> [Work to be completed] Can you rewrite the entries, beginning at the very first one and stopping after the line that contains "Action: pos(84,144)", with "Order Summary" swapped for "Cart Summary" and everything else left unchanged?

> [Input rows]
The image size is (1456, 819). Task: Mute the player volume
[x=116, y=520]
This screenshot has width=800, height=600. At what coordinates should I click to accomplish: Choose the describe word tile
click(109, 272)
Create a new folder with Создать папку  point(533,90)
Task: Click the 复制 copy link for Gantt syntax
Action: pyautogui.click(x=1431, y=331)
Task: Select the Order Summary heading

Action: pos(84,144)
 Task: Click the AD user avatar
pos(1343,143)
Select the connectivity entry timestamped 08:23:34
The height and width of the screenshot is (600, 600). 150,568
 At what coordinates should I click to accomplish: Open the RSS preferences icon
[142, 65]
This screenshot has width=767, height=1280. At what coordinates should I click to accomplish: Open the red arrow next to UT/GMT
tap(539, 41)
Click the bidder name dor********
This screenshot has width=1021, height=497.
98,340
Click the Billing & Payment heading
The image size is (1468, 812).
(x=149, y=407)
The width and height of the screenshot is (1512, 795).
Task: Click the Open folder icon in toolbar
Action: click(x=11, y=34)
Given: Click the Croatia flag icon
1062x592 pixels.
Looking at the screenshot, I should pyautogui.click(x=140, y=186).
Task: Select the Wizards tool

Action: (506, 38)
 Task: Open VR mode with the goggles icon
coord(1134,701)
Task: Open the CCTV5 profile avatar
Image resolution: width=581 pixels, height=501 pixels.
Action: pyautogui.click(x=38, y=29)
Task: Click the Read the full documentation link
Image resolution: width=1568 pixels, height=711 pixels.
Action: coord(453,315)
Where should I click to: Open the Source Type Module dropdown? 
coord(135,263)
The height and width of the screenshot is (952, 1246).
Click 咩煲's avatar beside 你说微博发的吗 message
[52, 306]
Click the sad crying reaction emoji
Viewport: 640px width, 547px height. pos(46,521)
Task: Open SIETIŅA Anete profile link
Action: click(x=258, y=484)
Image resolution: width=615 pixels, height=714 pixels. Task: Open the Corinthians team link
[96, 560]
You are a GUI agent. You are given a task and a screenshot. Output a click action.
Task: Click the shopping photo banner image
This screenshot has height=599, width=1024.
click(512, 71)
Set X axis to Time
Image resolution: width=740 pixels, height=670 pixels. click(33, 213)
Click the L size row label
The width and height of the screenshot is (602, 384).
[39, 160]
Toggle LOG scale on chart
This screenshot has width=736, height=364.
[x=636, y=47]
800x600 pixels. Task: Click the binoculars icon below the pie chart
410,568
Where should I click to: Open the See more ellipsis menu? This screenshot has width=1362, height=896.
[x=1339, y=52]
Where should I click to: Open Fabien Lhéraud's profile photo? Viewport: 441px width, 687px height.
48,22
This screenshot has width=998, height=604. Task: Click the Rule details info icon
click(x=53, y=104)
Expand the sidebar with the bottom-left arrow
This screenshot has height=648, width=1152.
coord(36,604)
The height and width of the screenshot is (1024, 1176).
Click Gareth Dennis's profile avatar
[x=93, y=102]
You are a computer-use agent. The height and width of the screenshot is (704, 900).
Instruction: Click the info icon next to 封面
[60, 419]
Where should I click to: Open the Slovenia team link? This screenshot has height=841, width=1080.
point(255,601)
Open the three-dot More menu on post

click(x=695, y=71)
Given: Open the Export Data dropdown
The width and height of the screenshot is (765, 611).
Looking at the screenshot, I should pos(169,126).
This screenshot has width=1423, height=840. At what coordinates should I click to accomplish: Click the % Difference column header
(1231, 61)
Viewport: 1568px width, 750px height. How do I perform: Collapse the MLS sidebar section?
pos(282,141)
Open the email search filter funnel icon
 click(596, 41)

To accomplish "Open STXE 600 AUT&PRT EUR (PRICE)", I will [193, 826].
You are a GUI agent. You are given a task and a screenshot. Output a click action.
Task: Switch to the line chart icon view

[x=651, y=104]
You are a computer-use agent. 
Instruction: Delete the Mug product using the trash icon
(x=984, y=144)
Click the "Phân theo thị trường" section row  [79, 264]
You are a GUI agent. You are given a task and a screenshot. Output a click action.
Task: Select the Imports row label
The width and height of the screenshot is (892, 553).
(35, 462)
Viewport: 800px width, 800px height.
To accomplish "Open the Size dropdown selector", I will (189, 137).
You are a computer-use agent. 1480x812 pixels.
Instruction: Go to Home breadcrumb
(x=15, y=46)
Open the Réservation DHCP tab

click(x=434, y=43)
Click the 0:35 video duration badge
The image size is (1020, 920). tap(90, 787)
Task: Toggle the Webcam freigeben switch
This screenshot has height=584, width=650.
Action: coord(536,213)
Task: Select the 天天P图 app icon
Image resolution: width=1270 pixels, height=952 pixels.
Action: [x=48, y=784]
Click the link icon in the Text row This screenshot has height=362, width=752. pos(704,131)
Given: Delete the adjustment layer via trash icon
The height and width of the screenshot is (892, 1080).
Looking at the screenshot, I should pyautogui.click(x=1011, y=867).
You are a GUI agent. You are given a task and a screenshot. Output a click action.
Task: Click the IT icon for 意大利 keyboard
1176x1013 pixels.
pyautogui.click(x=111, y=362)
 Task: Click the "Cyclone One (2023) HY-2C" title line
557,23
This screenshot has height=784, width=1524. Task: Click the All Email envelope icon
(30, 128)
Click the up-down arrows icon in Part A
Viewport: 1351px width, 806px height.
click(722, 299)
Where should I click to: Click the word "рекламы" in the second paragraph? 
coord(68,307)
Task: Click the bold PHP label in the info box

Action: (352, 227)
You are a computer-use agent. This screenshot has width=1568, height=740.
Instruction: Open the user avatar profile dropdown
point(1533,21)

> [Answer for this exercise]
The image size is (1456, 819). Task: Mute the player volume
[x=116, y=520]
This screenshot has width=800, height=600. At what coordinates should I click to accomplish: Choose the describe word tile
click(109, 272)
Create a new folder with Создать папку  point(533,90)
Task: Click the 复制 copy link for Gantt syntax
Action: pyautogui.click(x=1431, y=331)
Task: Select the Cart Summary heading

Action: pos(84,144)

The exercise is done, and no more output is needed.